Ghaleb Bencheikh : Relever le défi de la paix

par Ghaleb Bencheikh*

 

La scène mondiale a donné vendredi dernier, encore une fois, la représentation générale de la crise aiguë qui secoue le monde islamique. Elle semble échapper à toute perspective de résolution.

Le cauchemar continue. L’abjection et l’ignominie se poursuivent. En plein mois de jeûne – censé être un temps fort de recueillement et de miséricorde - nous apprenons, coup sur coup, trois attentats sanglants perpétrés quasi simultanément en France, en Tunisie et au Koweït. Ils signent la perversion de la tradition et l’inversion de ses valeurs de bonté et d’amour en folie meurtrière.

Et, pour rester dans ce registre tragique rappelant les Tragiques, les condamnations du chœur que nous constituons et les réprobations que nous proférons, n’ont guère d’écho. Sans aucun effet, nous élevons haut nos clameurs, et nous nous lamentons avec les pleureurs. L’horizon paraît opaque et barré par les surenchères radicales et le facteur temporel n’ouvre pas du tout vers un futur prometteur.

Bien au contraire, les perspectives d’avenir sont brouillées par l’immédiateté des évènements retransmis par les moyens de communication sophistiqués jouant un rôle d’amplificateurs. L’intensité de la guerre des images et l’instantanéité des images de la terreur ainsi que la proximité du spectacle atroce qu’elles donnent à voir écrasent toute velléité de recherche de résolution des conflits.

Elles ne laissent place qu’à un émotionnel exacerbé comme unique élément d’appréciation. L’attentisme fataliste pousse les terroristes à sévir.

En effet, on voit mal comment, dans cette désolation, un tiers médiateur réussirait à s’imbriquer dans une confrontation bipartite. D’un côté, ceux qui veulent punir les mécréants, les apostats et les tièdes ; de l’autre les sociétés ouvertes.

L’ensemble produit une étrange impression de faiblesse tout en espérant l’intervention invraisemblable d’un deus ex machina pour qu’une issue à l’impasse puisse être proposée, et pendant que l’attente se prolonge et que l’on s’y installe, l’on se trouve démuni, tétanisé, impuissant en plein désarroi…

La violence religieuse islamiste signe le degré ultime de l’inhumaine cruauté.

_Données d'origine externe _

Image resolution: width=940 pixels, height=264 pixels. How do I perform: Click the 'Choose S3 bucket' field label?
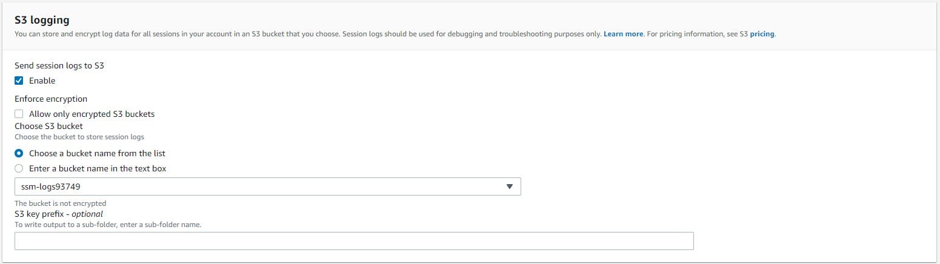pyautogui.click(x=48, y=126)
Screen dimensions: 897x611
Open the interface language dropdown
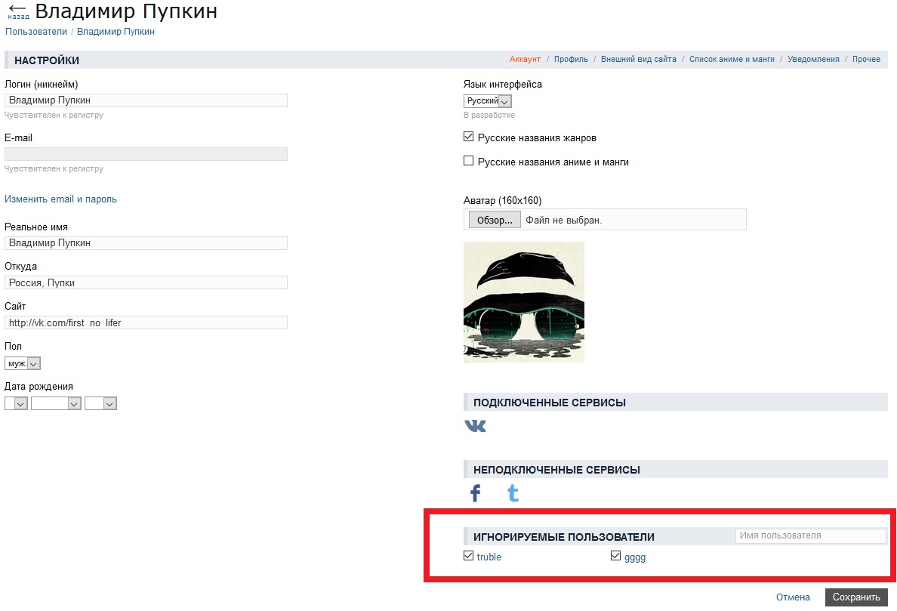[488, 101]
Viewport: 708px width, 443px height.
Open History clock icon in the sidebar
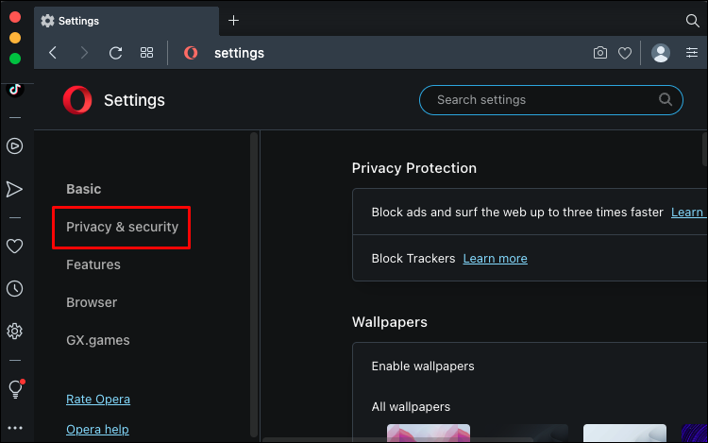(x=14, y=289)
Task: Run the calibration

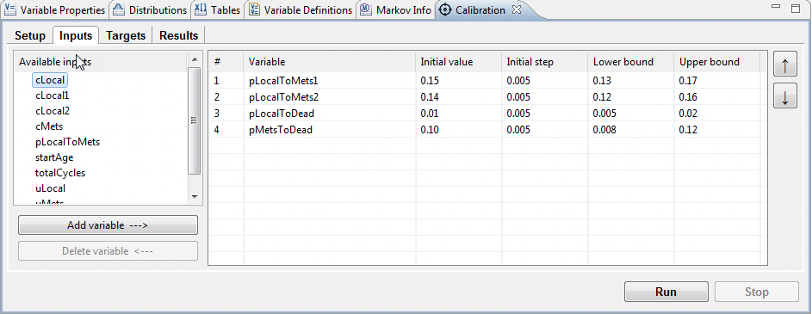Action: (x=666, y=292)

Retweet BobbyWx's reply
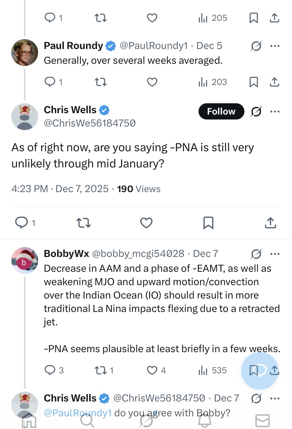[100, 370]
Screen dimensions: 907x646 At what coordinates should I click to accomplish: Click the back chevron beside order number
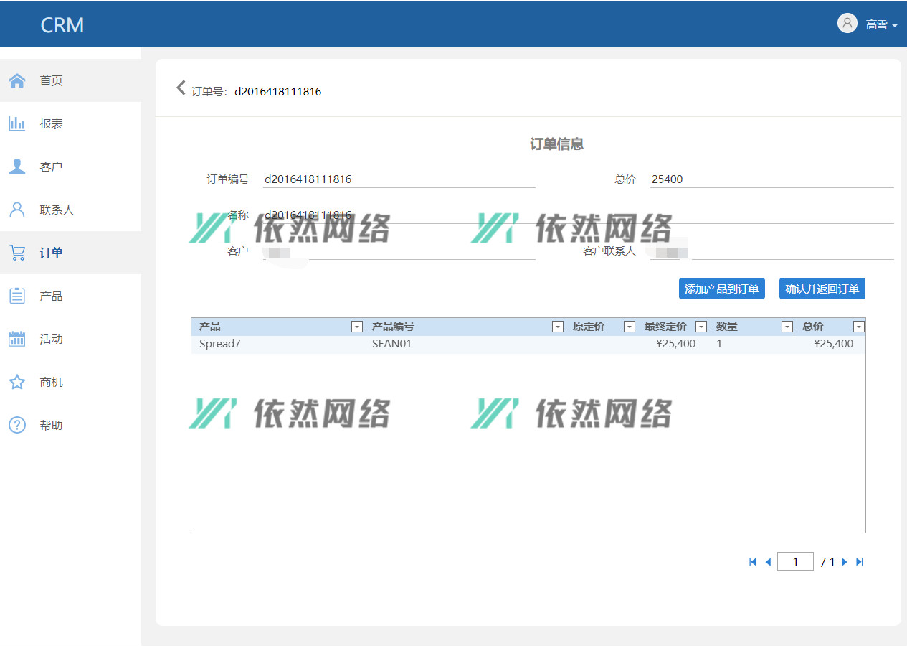[181, 88]
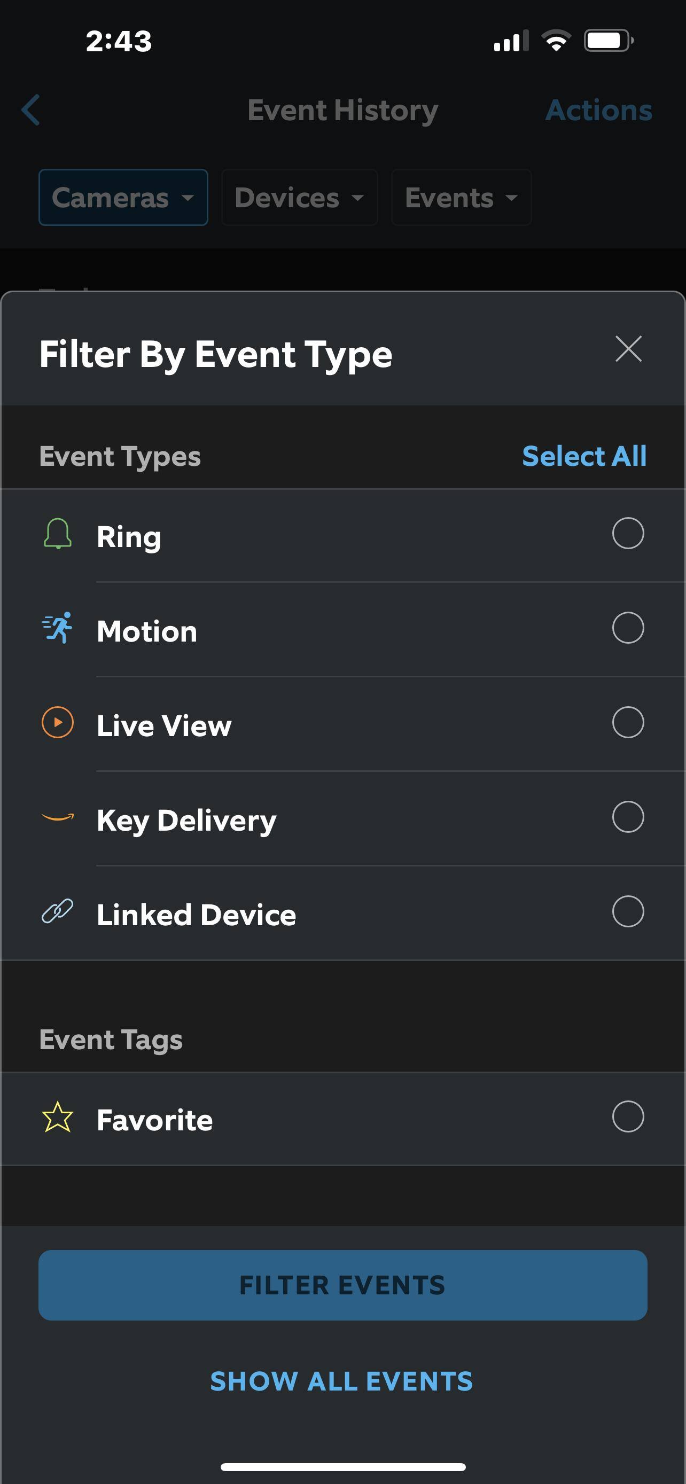Image resolution: width=686 pixels, height=1484 pixels.
Task: Tap the Motion running-person icon
Action: tap(58, 628)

Quelle réaction pourrait-on alors afficher ? L’éradication totale de la vermine terroriste, à l’évidence, serait-on tenté de répondre spontanément.

Mais que faire encore lorsqu’elle prolifère comme champignons après pluie ? Ce sera monter encore des marches dans l’insensée escalade sur l’échelle de l’effroi et de l’épouvante ! Y a-t-il une réponse qui soit une norme professée ? Y a-t-il une attitude qui fasse sens pour tous ? Non ! Si ce n’est avouer humblement que l’homme musulman n’a pas su relever l’inaccessible défi de la paix et la fraternité universelles, et reconnaître simplement qu’il n’est pas encore arrivé là où toutes les causeries religieuses auraient voulu qu’il fût. A force de vouloir composer avec sa conscience, il finira par décomposer son être profond.

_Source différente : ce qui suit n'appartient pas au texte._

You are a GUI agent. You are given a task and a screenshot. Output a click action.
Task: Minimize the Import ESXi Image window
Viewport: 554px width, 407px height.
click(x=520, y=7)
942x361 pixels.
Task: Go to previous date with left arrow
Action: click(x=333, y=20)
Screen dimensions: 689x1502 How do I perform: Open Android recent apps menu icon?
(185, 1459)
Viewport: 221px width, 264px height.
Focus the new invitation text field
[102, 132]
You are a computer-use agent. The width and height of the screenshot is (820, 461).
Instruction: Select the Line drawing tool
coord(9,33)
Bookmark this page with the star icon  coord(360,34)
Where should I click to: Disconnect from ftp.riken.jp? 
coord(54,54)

Est-ce à dire qu’il court à sa perte ? Assurément oui, sauf s’il sait s’enjoindre à la patience et à la persévérance. Les peuples civilisés savent trouver les ressources nécessaires en eux-mêmes pour résister face à la terreur.

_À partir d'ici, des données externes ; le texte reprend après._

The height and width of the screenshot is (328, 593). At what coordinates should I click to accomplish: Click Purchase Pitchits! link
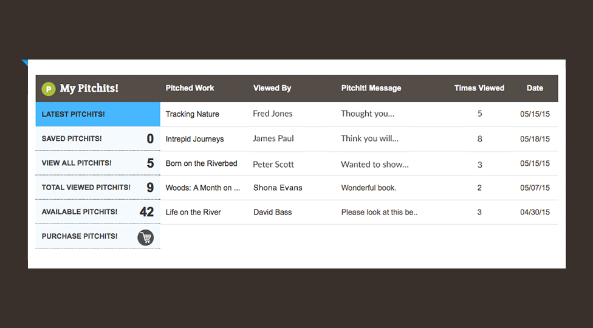click(x=98, y=236)
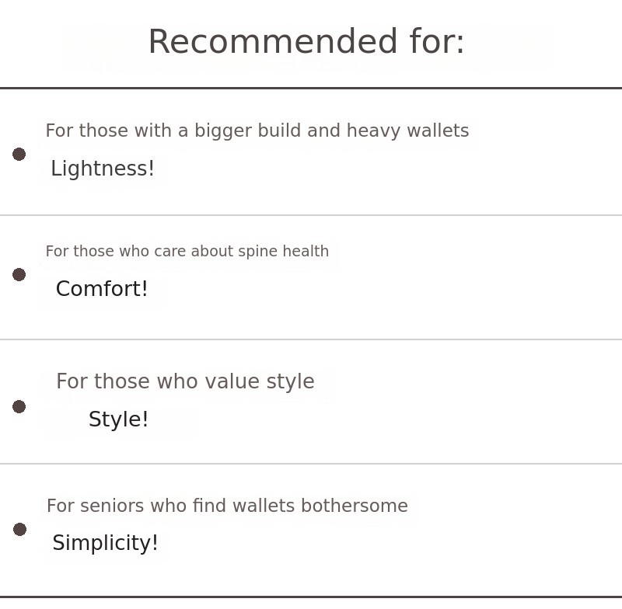The image size is (622, 609).
Task: Click the bullet beside the Simplicity item
Action: 20,529
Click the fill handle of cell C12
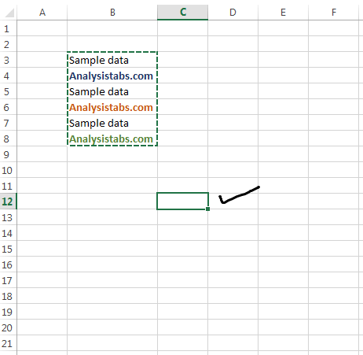 coord(207,209)
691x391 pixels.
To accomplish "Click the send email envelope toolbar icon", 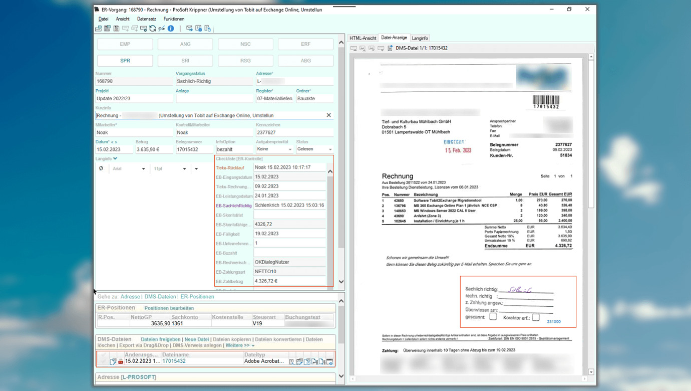I will pos(189,29).
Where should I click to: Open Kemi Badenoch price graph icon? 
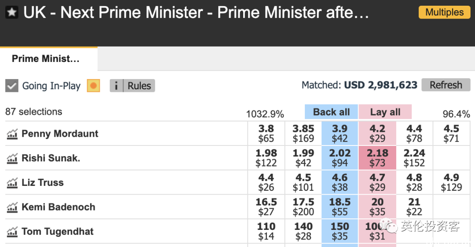[x=12, y=207]
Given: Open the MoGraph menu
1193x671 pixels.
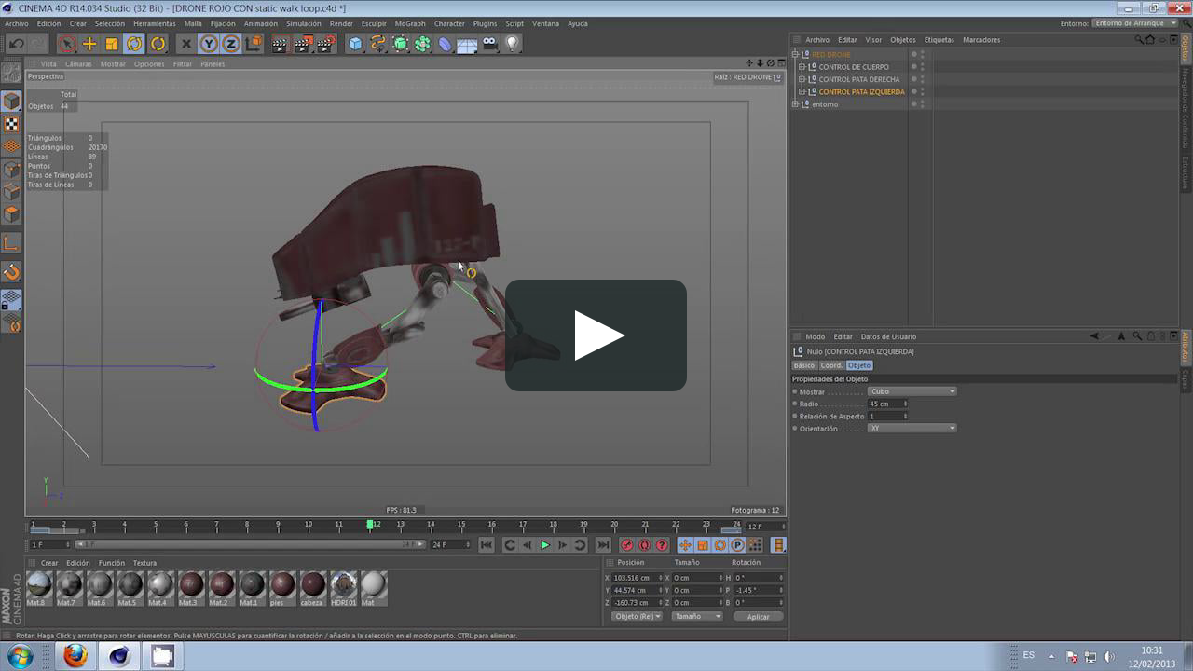Looking at the screenshot, I should click(x=409, y=23).
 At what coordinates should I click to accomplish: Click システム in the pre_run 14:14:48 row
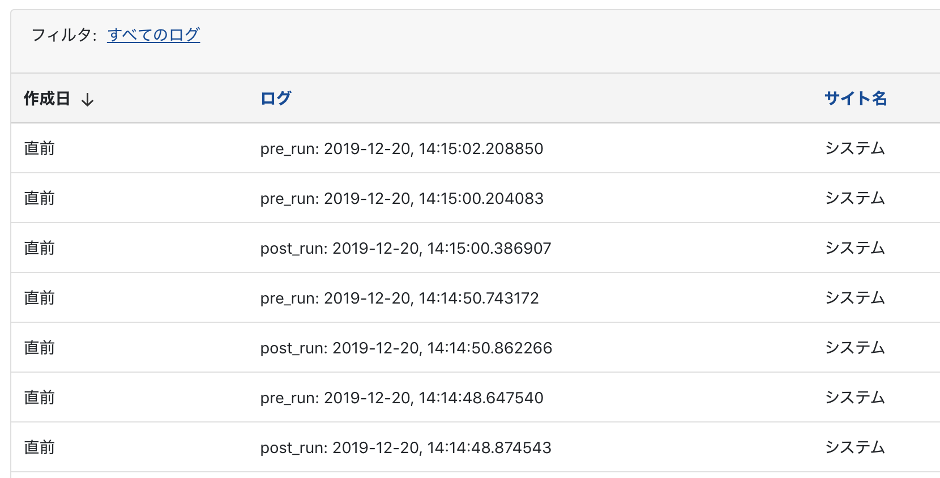854,398
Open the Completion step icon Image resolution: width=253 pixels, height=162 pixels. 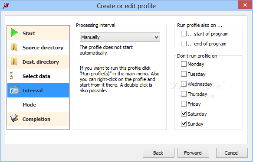[14, 119]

Tant que les « nôtres » affichent leur hystérie suite aux caricatures du Prophète, alors qu’ils se terrent depuis des années lorsque leur religion est avilie et pervertie, ils ne sortiront pas de l’ornière. Le salut passe par les manifestations de masse et les démonstrations de force contre la barbarie. Nous devons en apprendre les codes et la tenue.

En attendant, tout doit concourir à faire reculer ces assassins : la répression dans le cadre de la loi et la justice, l’action politique et diplomatique ; la riposte militaire et de renseignement, l’assèchement des flux financiers. Mais surtout, la consolidation des acquis démocratiques, là où ils se trouvent ainsi que l’affermissement et l’ancrage des héritages et des biens culturels avec l’ouverture du champ intellectuel.

La refondation de la pensée théologique viendra sceller, une bonne fois pour toutes, le sort de l’idéologie islamiste dont l’architectonique ne repose que sur des artefacts fallacieux. Puissions-nous ainsi en finir avec l’hydre de Lerne terroriste.

Ghaleb Bencheikh* pour El Watan

El Watan, le 28 juin 2015.

*Ghaleb Bencheikh, né en 1960 à Djeddah en Arabie saoudite, est un docteur en sciences et physicien franco-algérien. Fils du Cheikh Abbas Bencheikh el Hocine et frère de Soheib Bencheikh, ancien recteur de la Grande Mosquée de Paris et ancien mufti de Marseille, il est également de formation philosophique et théologique et anime l’émission Islam dans le cadre des émissions religieuses diffusées sur France 2 le dimanche matin. Il préside la Conférence mondiale des religions pour la paix. Orateur s’exprimant avec beaucoup d’aisance, Ghaleb Bencheikh propage et vulgarise à sa manière les thèses et les idées fortes de son frère Soheib Bencheikh. Il appartient au comité de parrainage de la Coordination française pour la décennie de la culture de non-violence et de paix.

El Correo. Paris, 28 juin 2015.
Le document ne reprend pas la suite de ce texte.